Write out the lines from the top of the material through the line with "Screen dimensions: 640x853", exactly and with nothing added.
** Opening Input block **
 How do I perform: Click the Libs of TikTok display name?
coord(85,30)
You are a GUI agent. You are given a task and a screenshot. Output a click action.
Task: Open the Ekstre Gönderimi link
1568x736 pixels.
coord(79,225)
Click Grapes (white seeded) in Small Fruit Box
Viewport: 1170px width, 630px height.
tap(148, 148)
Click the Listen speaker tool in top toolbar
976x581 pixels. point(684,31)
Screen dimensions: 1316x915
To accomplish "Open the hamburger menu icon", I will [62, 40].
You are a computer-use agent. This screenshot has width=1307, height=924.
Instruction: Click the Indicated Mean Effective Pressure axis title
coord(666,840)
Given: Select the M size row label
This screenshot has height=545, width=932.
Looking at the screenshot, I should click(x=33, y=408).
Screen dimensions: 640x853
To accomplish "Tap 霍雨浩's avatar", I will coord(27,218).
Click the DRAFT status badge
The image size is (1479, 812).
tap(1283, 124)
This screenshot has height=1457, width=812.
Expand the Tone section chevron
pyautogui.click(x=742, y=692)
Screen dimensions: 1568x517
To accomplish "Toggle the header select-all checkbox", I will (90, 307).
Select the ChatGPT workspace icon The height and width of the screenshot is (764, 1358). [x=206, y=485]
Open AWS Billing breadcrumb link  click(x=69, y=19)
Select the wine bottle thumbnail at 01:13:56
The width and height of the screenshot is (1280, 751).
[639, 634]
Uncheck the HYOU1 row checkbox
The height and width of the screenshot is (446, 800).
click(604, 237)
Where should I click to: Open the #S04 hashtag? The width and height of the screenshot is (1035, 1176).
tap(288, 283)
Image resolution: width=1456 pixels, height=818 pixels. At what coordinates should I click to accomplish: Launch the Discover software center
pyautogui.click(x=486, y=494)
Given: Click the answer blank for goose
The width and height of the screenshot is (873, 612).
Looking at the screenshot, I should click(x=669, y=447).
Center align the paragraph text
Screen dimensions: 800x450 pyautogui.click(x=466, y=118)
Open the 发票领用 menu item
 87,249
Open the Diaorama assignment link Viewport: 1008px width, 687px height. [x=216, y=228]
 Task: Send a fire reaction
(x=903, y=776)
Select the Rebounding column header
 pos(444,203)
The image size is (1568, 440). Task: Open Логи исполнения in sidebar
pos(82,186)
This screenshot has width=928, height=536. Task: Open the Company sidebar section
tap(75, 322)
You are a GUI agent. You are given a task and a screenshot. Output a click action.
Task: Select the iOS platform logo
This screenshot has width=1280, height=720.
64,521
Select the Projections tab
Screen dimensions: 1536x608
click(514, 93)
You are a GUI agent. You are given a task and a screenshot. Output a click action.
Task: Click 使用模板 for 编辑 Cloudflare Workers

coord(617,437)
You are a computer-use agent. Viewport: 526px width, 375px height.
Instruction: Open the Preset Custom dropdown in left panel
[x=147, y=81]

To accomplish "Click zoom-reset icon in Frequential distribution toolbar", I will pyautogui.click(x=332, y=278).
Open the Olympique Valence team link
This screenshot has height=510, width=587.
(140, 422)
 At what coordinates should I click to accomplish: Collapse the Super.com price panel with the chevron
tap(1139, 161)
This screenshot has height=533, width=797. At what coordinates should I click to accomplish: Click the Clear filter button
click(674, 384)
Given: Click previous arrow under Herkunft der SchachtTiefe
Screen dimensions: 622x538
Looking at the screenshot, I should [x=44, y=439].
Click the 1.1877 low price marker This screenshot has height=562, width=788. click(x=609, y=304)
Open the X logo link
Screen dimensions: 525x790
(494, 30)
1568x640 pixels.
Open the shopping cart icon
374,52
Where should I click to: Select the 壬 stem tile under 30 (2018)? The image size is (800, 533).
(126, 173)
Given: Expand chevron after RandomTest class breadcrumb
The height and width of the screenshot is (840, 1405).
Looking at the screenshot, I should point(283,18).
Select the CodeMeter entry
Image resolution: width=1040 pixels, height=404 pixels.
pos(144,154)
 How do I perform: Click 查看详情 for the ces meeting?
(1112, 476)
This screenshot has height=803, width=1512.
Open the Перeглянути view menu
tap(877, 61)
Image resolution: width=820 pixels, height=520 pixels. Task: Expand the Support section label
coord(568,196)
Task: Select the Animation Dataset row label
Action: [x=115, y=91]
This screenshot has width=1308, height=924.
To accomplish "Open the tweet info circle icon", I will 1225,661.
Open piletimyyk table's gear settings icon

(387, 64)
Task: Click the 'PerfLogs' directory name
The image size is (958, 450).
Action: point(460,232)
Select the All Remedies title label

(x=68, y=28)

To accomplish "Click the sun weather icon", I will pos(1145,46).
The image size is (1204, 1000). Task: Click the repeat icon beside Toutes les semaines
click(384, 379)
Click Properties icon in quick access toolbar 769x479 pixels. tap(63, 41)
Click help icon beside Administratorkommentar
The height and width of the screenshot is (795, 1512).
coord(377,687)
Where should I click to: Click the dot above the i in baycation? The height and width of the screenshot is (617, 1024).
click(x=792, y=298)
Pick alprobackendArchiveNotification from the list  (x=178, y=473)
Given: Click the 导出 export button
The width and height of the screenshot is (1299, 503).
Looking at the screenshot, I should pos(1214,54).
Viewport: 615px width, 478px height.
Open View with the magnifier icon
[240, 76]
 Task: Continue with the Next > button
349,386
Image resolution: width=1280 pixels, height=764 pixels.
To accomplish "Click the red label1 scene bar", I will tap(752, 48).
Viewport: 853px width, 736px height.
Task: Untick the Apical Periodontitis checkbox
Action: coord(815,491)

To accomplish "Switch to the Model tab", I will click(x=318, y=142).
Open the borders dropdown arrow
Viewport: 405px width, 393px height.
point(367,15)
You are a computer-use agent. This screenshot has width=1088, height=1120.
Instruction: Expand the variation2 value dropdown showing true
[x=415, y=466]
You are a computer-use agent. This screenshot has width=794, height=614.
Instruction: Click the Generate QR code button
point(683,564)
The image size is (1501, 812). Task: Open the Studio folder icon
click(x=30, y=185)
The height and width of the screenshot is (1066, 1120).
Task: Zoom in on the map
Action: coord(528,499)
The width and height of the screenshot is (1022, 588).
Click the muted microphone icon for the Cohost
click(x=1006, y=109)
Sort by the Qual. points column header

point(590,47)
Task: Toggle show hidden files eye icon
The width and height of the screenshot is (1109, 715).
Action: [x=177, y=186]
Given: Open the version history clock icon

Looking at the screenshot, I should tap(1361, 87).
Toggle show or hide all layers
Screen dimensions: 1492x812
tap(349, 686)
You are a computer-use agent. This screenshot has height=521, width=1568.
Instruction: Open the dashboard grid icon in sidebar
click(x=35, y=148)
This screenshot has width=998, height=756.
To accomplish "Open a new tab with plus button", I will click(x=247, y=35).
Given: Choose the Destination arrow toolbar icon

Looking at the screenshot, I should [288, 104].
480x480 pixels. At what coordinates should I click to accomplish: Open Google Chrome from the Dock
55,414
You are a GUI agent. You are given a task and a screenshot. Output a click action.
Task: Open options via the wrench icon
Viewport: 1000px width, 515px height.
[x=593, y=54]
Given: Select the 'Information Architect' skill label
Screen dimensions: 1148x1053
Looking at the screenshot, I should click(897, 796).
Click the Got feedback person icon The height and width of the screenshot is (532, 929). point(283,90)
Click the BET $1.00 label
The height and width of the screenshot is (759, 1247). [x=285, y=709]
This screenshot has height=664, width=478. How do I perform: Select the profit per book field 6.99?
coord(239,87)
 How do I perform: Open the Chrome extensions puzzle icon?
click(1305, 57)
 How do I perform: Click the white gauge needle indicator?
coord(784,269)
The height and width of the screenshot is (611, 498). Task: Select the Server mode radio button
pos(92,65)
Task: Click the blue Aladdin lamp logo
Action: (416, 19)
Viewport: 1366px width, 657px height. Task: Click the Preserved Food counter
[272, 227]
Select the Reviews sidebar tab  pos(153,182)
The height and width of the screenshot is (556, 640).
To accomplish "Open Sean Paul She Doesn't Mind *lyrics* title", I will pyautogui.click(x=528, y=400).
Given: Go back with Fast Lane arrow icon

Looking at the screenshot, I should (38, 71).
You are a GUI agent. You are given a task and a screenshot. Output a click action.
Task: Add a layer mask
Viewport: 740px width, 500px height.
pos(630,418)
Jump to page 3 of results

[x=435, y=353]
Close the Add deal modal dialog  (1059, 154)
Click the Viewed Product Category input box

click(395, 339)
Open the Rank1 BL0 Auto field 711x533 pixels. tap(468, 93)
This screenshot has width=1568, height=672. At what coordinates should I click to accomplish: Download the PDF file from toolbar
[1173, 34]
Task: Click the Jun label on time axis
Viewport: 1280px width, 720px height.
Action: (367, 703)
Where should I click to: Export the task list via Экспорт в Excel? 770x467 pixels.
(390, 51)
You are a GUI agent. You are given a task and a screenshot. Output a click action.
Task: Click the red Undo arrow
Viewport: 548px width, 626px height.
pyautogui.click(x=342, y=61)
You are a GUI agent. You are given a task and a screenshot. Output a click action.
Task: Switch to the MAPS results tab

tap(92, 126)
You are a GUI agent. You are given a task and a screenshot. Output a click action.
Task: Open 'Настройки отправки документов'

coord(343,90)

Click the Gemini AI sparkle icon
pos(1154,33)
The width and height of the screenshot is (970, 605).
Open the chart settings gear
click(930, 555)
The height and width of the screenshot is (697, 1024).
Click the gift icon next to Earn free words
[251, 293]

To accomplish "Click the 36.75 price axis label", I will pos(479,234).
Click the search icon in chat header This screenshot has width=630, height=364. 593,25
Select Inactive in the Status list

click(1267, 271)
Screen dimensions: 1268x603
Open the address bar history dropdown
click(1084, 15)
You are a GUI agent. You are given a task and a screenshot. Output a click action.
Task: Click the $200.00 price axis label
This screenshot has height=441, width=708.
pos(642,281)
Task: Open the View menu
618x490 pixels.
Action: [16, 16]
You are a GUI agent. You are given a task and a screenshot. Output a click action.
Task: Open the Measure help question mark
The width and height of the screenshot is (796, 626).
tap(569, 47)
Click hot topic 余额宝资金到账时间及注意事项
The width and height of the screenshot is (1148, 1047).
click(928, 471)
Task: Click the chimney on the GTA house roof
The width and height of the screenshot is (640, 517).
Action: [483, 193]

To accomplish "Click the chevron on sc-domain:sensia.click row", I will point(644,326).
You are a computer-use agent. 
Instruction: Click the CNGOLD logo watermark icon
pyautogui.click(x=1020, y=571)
** Closing Input block **
## Output for this exercise
 How do I perform: Click the Libs of TikTok display name?
coord(85,30)
You are a GUI agent. You are given a task and a screenshot. Output a click action.
Task: Open the Ekstre Gönderimi link
1568x736 pixels.
coord(79,225)
Click Grapes (white seeded) in Small Fruit Box
Viewport: 1170px width, 630px height.
tap(148, 148)
Click the Listen speaker tool in top toolbar
976x581 pixels. point(684,31)
Screen dimensions: 1316x915
To accomplish "Open the hamburger menu icon", I will [62, 40].
You are a computer-use agent. This screenshot has width=1307, height=924.
Instruction: Click the Indicated Mean Effective Pressure axis title
coord(666,840)
Given: Select the M size row label
This screenshot has height=545, width=932.
Looking at the screenshot, I should click(x=33, y=408).
Screen dimensions: 640x853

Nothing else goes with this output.